Clad in black fur and leather, the intensely-curious Lapin invited himself to
join their group on the next day’s journey—a journey that will be complicated
by heavy overnight snow.
And that’s where we left this barely-begun adventure before
going to see Lindsey Sterling in concert last night (the middle act of her show
providing renewed inspiration for the “winter fey” theme). I think I’ll
probably award Robin a level the next time we play, and then work on getting
her whisked off to fairyland so that she can get the proper infusion of
fey-ness before she starts getting her college’s abilities.
Right now, the whole of everything is pretty deliberately
nebulous. I want to mix the wondrous and the beautiful and the creepy and the
weird into something that’s more than an extended remix of Labyrinth.
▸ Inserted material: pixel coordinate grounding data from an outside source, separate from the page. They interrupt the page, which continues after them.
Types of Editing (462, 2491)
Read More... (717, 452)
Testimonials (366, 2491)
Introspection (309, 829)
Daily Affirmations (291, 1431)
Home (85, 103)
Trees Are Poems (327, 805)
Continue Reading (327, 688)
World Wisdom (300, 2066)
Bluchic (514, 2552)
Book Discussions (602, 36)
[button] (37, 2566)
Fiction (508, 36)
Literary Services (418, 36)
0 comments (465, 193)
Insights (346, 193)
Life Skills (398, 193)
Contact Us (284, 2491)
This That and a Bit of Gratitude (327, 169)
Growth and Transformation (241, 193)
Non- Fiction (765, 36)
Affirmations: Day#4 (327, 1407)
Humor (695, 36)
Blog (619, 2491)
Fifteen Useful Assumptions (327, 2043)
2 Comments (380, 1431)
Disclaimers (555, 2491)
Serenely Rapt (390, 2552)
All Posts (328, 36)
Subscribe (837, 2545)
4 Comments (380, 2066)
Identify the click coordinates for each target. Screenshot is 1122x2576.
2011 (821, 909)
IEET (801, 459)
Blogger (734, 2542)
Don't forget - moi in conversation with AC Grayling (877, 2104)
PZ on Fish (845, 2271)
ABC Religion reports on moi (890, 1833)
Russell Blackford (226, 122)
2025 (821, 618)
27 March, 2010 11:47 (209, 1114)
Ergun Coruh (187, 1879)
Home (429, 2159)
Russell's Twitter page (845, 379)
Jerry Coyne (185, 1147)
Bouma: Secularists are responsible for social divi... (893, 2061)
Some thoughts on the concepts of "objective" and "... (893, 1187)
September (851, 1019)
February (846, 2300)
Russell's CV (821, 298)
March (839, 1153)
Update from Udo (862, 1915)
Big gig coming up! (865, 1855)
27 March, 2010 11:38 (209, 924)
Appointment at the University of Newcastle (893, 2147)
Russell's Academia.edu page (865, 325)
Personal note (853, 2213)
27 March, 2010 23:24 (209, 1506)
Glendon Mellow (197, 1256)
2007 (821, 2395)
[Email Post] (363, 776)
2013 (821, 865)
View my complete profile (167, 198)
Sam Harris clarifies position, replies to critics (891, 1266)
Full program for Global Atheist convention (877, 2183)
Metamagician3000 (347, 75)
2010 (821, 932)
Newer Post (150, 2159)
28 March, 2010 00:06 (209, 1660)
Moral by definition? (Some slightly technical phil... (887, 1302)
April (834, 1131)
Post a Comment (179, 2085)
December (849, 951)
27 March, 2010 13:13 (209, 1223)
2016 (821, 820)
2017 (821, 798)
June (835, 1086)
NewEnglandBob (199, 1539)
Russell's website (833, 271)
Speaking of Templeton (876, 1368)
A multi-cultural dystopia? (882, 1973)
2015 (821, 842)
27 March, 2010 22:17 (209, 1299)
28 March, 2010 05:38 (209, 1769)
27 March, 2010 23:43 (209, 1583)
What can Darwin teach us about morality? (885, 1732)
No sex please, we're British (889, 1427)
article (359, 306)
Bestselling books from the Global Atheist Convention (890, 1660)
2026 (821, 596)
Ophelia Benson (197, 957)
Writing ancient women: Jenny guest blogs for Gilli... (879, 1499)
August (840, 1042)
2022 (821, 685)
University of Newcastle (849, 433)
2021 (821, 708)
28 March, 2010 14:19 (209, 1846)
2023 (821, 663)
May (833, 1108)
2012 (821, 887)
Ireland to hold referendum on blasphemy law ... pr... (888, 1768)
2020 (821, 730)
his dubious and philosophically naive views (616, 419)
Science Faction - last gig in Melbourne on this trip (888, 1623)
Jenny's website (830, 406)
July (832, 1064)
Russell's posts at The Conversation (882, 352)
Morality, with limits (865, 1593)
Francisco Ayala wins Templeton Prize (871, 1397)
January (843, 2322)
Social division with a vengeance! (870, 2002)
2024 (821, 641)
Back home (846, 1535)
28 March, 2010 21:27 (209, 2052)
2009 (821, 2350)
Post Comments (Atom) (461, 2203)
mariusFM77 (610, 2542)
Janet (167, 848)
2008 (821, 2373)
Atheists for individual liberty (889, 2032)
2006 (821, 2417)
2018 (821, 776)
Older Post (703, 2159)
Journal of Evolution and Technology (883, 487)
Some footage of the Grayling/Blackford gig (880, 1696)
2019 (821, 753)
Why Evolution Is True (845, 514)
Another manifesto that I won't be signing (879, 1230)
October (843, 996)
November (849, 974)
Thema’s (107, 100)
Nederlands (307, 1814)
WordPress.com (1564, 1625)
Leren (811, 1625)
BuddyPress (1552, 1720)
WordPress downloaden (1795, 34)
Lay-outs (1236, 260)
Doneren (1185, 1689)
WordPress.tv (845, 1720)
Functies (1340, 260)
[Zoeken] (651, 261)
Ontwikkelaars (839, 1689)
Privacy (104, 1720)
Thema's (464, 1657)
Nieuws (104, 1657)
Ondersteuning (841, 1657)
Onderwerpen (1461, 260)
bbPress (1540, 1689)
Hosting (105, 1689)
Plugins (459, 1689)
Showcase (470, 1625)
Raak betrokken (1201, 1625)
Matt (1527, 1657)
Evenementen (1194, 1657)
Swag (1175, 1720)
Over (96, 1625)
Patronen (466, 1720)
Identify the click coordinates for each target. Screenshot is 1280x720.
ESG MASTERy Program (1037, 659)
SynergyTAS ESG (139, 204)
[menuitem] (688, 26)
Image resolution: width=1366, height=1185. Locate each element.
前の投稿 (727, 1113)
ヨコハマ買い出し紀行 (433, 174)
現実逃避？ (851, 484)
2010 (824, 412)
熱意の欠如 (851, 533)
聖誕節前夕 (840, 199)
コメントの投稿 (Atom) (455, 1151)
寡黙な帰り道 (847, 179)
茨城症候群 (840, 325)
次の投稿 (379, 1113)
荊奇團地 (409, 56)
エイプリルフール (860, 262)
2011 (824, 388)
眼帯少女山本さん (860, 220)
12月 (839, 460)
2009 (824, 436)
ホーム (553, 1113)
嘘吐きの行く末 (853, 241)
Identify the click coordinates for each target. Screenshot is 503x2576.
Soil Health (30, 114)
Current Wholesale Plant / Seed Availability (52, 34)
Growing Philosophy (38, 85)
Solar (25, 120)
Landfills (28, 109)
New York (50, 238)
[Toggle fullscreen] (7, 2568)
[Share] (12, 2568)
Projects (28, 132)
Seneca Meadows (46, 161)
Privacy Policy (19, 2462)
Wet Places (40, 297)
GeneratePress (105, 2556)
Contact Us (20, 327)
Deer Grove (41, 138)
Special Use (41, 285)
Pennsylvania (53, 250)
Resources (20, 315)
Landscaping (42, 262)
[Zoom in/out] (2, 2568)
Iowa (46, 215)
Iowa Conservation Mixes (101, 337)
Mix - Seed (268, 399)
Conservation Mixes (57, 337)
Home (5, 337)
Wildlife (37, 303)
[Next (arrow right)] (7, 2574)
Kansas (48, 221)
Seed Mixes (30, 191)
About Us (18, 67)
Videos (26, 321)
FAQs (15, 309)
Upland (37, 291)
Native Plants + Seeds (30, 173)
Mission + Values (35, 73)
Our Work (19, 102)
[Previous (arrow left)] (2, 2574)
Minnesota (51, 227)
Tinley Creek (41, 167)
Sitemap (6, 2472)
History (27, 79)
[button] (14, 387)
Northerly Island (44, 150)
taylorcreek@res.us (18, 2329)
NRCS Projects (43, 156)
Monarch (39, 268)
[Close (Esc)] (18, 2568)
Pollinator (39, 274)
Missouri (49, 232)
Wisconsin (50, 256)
You can’t mandate love interests in a duet game—we know
from experience that this robs the game of delight—so I need to set up a few more
potential beaus for Orianna. (I don’t plan on Hans being a central love
interest, but I could be surprised about that.) I also need some proper
villains; the antihero bad boy leads of romance always reveal their true goodness
by combatting something worse than them (sometimes pride, sometimes prejudice,
sometimes a cult of debauched aristocrat pedophiles). Has anybody done 5e stats for any of those 4e archfey?
Comments and suggestions are welcome!